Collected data
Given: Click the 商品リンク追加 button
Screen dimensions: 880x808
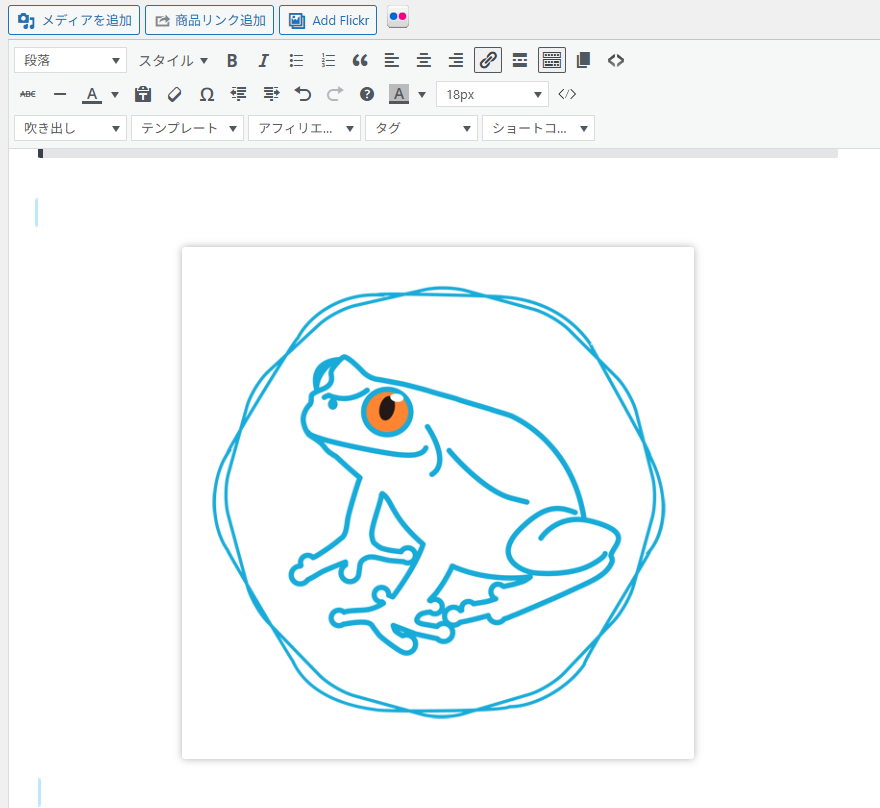Looking at the screenshot, I should [x=210, y=20].
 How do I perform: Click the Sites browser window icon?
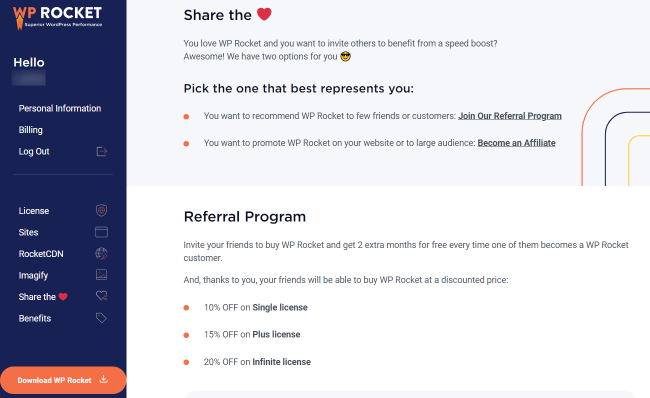tap(102, 232)
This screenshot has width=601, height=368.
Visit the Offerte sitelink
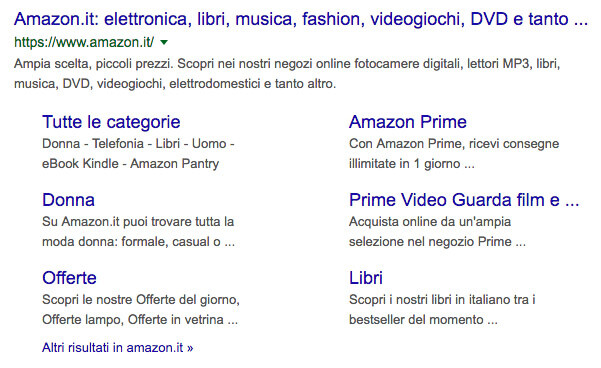pyautogui.click(x=69, y=278)
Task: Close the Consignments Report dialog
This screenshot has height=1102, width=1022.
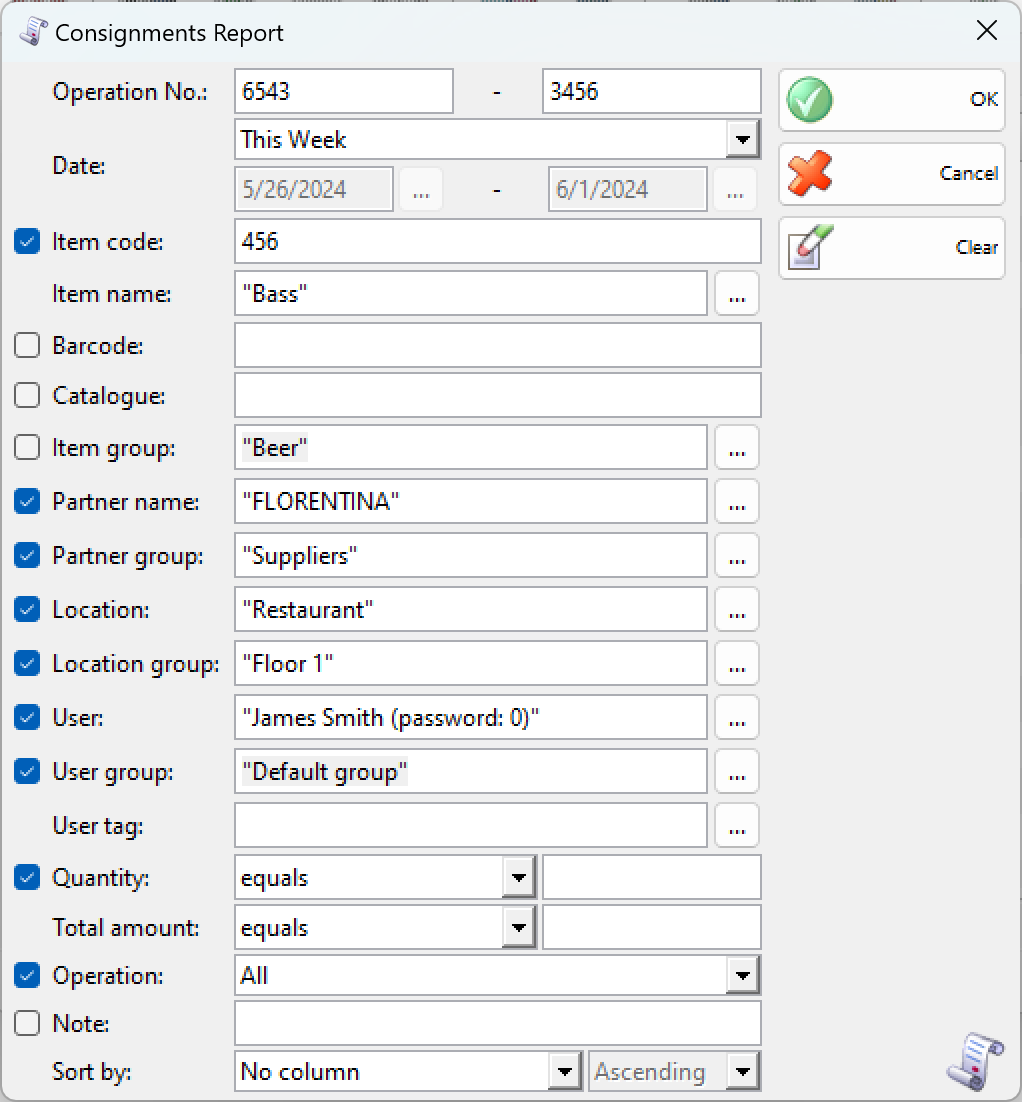Action: click(987, 30)
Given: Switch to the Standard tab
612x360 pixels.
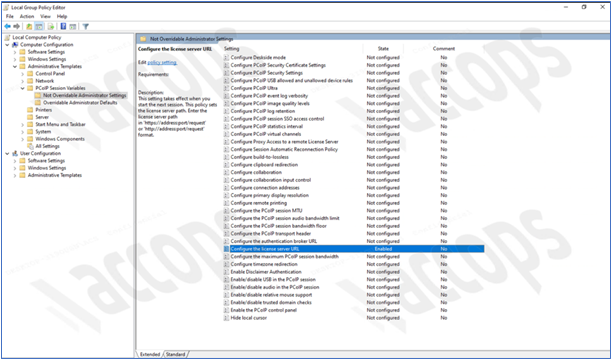Looking at the screenshot, I should 175,355.
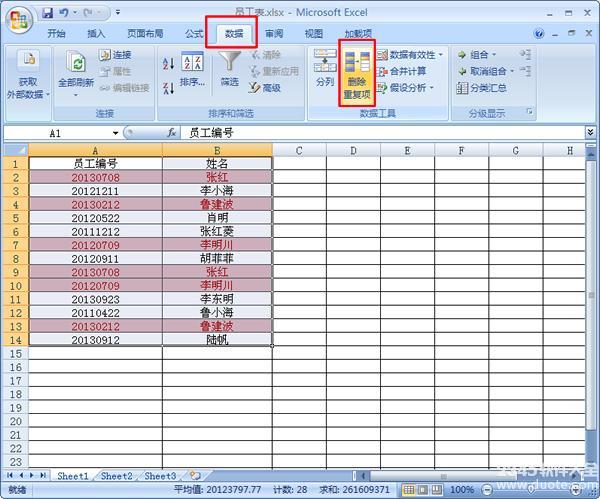Viewport: 600px width, 499px height.
Task: Click the Text to Columns (分列) icon
Action: (325, 68)
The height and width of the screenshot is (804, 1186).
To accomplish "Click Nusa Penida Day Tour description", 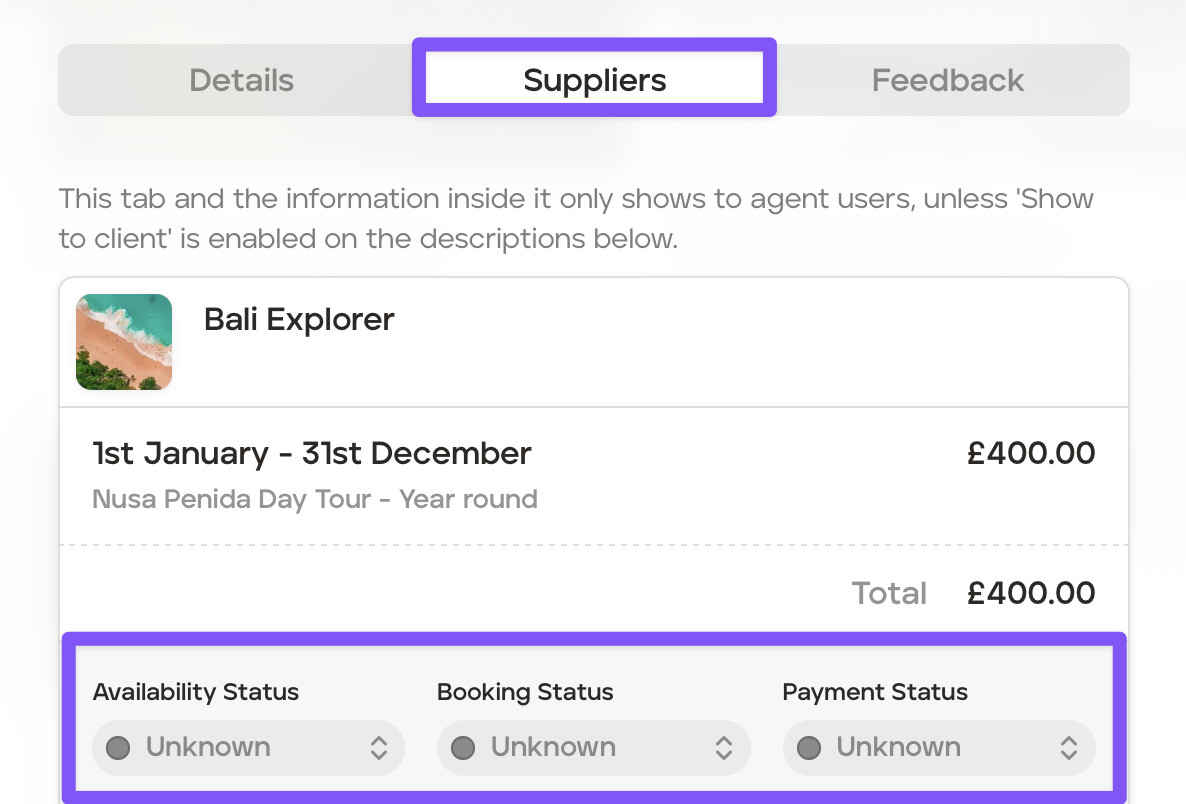I will click(x=315, y=499).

◆ TASK
Check the data above line by line for the word "Given". State only how many lines contain it.

◆ SOLUTION FOR THIS TASK
2